What to work on -
1. Condense the paragraph in the sound-mode passage that begins "By applying the configurations" into a short bulleted list that keeps its main facts.
2. Echo, word for word, everything in the sound-mode passage from "By applying the" down to "function on the playback device(s) 102.".

Important sounds include conversation (e.g.,) and notifications. Conversation sounds may include conversations between two users in the household, or by a user on the phone with another person, among other examples that involve human voice activity in the environment. With respect to notifications, the playback devices 102 may integrate with various cloud services, such as voice assistant services (e.g., VAS 190), IOT cloud services (e.g., to support various smart devices), cloud email and calendar services, as well as other cloud services. Such services may generate notifications based on various events. Data representing such events may be propagated to the media playback system 100 via the networks 107 and/or the LAN 111 (FIG. 1B). When the media playback system 100 receives such data, the playback device(s) 102 may play back notification audio corresponding to the events.

Environmental audio includes ambient or background noise (or lack thereof) in the environment. Examples include water running, traffic noise from outside, appliances, such as HVAC and dishwashers. In the context of room sound modes, a user might want to prioritize environmental audio when desiring quiet in their personal space (e.g., while sleeping or studying) so as to avoid interruptions from audio playback.

In another aspect, the plurality of sound modes 760 implement respective configurations 764. In a sense, the set of configurations applied during a given sound mode define that mode. Generally, the set of configurations for a given sound mode are designed to facilitate a use case (or use cases) associated with that mode. For instance, during an away mode, the playback device(s) 102 may apply a set of configurations corresponding to the user(s) being away from the household. As another example, during a do-not-disturb mode, the playback device(s) 102 may apply a set of configurations that promote the user(s) not being disturbed. As discussed in further detail below, other modes may have their own respective sets of configurations for their respective use case(s).

By applying the configurations 764 for a given mode, the media playback system 100 changes how the playback device(s) 102 function. In some examples, the playback device(s) 102 may apply one or more configurations 764 by modifying state information. As described above in connection with section II, the playback device(s) 102 may maintain state information representing a current state of the playback device(s) 102. In addition to representing the current state, such state information may govern how the playback device(s) 102 functions. For instance, by changing a state for a given function from enabled to disabled, the playback device(s) 102 may disable that function on the playback device(s) 102.

Further, the modes 760 themselves may be implemented as states on the playback device(s) 102. Then, by switching modes, the playback device(s) 102 may apply all of the configurations 764 corresponding to that mode in one operation (i.e., changing a mode state variable from one mode to another mode). Alternatively, the modes may be implemented as respective functions. By calling a function for a particular mode (e.g., enterForegroundMode), the function applies the corresponding configuration to that mode, thereby changing the functioning of the playback devices 102 relative to the previous mode.

Rows for locating text and elements:
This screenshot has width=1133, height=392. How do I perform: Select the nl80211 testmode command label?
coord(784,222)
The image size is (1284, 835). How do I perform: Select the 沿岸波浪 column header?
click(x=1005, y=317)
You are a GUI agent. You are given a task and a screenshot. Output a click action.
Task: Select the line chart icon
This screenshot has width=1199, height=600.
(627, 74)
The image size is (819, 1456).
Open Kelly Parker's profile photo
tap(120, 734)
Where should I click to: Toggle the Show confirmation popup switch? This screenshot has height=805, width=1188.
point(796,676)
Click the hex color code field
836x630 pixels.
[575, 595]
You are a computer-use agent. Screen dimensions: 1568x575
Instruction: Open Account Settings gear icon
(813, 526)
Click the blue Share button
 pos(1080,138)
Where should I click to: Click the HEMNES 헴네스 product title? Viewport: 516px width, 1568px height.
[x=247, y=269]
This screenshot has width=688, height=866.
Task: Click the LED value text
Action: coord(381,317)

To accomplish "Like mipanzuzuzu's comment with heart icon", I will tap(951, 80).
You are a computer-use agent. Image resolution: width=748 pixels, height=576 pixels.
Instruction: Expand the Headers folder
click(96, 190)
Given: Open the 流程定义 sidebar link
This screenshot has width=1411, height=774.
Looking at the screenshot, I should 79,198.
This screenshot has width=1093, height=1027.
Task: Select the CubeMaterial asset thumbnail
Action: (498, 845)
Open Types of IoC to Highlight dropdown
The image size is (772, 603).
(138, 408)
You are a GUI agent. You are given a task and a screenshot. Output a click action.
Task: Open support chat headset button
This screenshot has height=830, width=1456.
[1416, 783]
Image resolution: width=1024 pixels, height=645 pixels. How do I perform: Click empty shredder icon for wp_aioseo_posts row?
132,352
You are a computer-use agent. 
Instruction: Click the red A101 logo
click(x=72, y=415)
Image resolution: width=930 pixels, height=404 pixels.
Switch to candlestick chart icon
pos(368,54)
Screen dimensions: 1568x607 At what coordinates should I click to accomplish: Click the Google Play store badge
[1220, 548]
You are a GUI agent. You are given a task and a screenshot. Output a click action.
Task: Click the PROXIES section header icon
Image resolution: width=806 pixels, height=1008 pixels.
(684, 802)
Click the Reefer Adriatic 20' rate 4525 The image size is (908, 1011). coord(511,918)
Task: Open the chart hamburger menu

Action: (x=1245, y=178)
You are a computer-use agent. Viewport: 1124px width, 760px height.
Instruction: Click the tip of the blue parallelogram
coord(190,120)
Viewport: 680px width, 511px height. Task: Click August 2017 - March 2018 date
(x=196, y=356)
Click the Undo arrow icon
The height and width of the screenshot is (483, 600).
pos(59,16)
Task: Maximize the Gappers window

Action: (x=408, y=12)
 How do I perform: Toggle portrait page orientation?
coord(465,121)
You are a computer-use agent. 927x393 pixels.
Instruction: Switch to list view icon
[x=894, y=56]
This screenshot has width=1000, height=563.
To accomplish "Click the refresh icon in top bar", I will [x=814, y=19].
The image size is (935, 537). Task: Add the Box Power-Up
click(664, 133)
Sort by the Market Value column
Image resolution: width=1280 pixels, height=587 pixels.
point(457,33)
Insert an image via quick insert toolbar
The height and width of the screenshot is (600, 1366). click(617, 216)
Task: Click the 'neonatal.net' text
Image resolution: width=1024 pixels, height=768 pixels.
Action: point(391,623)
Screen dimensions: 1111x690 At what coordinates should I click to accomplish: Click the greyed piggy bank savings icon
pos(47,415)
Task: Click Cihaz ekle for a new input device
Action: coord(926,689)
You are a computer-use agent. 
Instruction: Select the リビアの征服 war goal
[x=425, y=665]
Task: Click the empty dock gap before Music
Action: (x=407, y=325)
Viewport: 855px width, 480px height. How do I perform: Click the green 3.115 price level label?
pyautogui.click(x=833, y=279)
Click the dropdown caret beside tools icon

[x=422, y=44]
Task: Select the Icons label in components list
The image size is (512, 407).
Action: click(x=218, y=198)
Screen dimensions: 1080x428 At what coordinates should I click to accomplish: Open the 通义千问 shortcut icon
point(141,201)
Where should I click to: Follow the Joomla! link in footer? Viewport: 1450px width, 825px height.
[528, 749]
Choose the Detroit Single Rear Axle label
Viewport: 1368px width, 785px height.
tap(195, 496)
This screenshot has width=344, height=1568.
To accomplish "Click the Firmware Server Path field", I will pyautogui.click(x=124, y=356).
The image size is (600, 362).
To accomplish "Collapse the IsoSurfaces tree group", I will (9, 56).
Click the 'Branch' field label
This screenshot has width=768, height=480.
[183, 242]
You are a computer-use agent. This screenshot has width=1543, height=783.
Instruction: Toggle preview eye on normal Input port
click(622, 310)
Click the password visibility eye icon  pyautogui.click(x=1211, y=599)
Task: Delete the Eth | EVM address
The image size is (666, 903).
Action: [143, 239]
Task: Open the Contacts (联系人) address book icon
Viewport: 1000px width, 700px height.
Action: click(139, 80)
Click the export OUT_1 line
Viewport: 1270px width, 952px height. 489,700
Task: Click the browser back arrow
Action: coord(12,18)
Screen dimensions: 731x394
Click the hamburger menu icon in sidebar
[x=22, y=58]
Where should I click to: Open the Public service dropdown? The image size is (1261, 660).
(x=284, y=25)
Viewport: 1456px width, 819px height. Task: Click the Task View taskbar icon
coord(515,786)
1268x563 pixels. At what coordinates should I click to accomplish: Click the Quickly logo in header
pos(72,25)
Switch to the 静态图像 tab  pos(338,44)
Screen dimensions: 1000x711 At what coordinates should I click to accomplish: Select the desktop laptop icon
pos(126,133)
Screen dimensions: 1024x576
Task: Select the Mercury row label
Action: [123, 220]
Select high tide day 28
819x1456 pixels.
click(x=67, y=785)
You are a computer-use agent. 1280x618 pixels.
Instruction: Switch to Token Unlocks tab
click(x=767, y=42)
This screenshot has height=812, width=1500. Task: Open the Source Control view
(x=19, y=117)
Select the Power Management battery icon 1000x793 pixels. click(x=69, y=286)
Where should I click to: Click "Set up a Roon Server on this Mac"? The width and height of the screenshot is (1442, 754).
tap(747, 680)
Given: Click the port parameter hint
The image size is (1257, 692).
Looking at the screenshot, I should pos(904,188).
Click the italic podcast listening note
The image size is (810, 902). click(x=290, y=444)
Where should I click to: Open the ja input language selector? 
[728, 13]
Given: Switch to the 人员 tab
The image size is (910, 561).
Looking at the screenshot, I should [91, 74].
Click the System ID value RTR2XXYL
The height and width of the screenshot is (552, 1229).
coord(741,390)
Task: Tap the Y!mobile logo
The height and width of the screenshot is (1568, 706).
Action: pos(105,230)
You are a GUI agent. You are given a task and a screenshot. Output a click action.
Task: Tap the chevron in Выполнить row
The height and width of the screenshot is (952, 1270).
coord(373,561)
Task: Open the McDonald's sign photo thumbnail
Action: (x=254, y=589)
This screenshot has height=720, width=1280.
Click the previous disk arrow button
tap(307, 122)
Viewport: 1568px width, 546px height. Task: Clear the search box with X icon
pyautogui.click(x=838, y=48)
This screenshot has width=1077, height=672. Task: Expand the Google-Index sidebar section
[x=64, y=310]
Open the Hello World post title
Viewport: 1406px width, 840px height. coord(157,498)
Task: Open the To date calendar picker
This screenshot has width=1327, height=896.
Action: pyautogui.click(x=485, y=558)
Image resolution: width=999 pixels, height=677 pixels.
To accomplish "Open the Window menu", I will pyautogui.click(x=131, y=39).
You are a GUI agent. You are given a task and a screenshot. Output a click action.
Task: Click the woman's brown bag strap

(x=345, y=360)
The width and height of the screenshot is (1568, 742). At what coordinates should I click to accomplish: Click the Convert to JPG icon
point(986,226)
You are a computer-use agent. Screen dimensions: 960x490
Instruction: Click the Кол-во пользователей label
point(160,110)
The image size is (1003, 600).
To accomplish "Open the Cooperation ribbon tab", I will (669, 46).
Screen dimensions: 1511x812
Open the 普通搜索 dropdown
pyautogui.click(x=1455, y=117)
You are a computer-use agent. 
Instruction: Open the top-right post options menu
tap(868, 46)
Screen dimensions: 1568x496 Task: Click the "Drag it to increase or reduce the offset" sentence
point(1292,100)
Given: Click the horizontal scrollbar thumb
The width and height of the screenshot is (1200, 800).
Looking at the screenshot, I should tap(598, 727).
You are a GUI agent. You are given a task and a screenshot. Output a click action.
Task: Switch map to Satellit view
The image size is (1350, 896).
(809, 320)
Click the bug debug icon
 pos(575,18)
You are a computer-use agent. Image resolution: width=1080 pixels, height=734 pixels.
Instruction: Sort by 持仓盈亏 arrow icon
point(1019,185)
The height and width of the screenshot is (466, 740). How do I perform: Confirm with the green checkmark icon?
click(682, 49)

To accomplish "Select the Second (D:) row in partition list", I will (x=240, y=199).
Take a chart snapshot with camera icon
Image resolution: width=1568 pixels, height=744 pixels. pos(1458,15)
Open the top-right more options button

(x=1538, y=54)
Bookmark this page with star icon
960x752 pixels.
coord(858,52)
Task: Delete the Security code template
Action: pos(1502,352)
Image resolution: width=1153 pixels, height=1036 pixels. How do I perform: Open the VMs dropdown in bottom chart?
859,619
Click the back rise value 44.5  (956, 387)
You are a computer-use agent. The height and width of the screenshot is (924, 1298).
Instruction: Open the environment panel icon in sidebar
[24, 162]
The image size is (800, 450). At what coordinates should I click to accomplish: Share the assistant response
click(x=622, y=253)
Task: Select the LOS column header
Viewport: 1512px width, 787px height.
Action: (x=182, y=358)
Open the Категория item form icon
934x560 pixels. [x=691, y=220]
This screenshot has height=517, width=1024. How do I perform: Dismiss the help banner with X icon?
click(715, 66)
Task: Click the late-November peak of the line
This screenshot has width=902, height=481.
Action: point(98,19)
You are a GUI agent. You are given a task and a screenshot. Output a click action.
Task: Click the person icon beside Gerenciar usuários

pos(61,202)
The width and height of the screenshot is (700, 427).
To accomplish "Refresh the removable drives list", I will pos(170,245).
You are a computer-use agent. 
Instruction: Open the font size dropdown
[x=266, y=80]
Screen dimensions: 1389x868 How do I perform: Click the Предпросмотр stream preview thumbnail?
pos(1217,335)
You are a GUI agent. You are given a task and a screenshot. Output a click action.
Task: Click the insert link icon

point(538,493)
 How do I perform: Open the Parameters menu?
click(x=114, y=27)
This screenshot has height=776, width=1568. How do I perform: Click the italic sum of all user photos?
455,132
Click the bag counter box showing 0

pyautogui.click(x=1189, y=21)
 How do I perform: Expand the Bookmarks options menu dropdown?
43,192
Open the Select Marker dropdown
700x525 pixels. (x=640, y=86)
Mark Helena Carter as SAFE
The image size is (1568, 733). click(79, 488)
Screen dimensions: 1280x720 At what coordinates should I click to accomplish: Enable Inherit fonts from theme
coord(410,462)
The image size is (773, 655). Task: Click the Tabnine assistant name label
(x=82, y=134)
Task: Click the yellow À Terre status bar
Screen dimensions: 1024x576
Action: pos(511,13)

Outputs -
1.
- Applying the configurations 764 for a given mode changes how the playback device(s) 102 function.
- The playback device(s) 102 may apply configurations by modifying state information.
- This state information represents the device's current state and also governs how the device functions.
- For instance, changing a function's state from enabled to disabled turns off that function on the device.

2.
By applying the configurations 764 for a given mode, the media playback system 100 changes how the playback device(s) 102 function. In some examples, the playback device(s) 102 may apply one or more configurations 764 by modifying state information. As described above in connection with section II, the playback device(s) 102 may maintain state information representing a current state of the playback device(s) 102. In addition to representing the current state, such state information may govern how the playback device(s) 102 functions. For instance, by changing a state for a given function from enabled to disabled, the playback device(s) 102 may disable that function on the playback device(s) 102.